Berkshire Hathaway just invested $5,000,000,000 (yes, the zero count is correct) in an investment vehicle that didn't exist last week: 50,000 shares of 6% preferred Bank of America shares with a 6% par value, coupled with a sweetener – warrants totaling some 700,000,000 shares of common stock, exercisable over the next decade at about $7.14. On the news, shares spiked to $8.15, but expect that number to change over the decade.
Given that Bank of America is making me a car loan at less than 4% and a home loan at something close to 5% (I never applied to BoA for a loan, but it bought both notes), I consider Berkshire's 6% coup – coupled, as it is, with a hefty equity upside opportunity – to be pretty slick. Not too long ago, Berkshire Hathaway made a similar deal with Goldman Sachs and General Electric, but with 10% preferred. Capital was tighter in late 2008, so Warren Buffet had more leverage.

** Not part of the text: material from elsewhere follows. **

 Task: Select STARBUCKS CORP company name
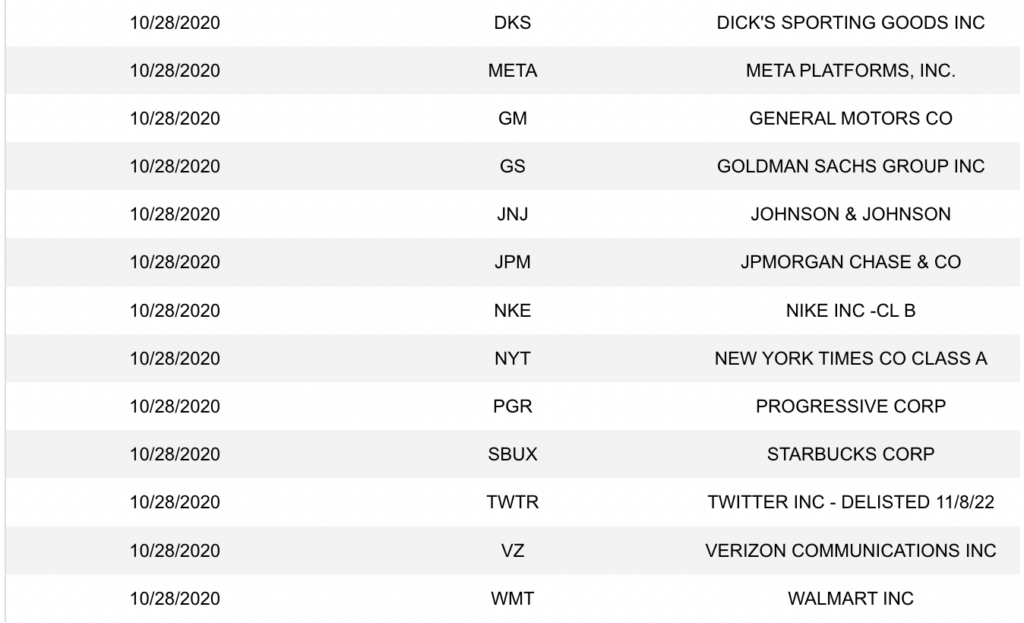pos(850,455)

Under FAS 157, Berkshire Hathaway must value its warrants using a methodology that will take into account the fact that the warrants are at least hundreds of millions in the money, and that it's got as much as a decade of time premium. It'll also be getting a quarterly dividend at a rate that's fairly respectable. At some point, when it makes sense to exercise the warrants at $7.14, it'll also get whatever the prevailing dividend is on the common shares – but will have a rate of return based on its strike price, not the market price.
Deals like this aren't available directly to small investors. To get involved in a custom-negotiated investment with a counterparty with carefully-examined risks, and a deliberately-engineered upside opportunity, one invests in a firm that makes private deals.
That was my original investment thesis in American Capital: it was (my theory went) Berkshire Hathaway diversification with small-company investment performance. Presently, American Capital is making few new investments, despite the economic climate and its current cash hoard, but instead is paying down a secured debt that it undertook restructuring pre-'08 deals that required it maintain net asset levels that the post-crash value of its illiquid assets didn't make possible. American Capital may be full of these sweet deals, but it's hard to tell because we don't see much deal stream right now. Berkshire Hathaway is clearly making deals, but it's not making them at a high rate and it can't meaningfully invest in anything that isn't enormous.
Anyone else have a line on interesting vehicles for participating in privately-negotiated deals?
UPDATE: ACAS just announced a $50m senior subordinated investment to finance the merger of two opinion survey companies, one of which had previously borrowed from American Capital in 2006. Apparently, the debt pay-down is at levels – or the deals are now at levels – at which it is willing to deploy capital to new investments.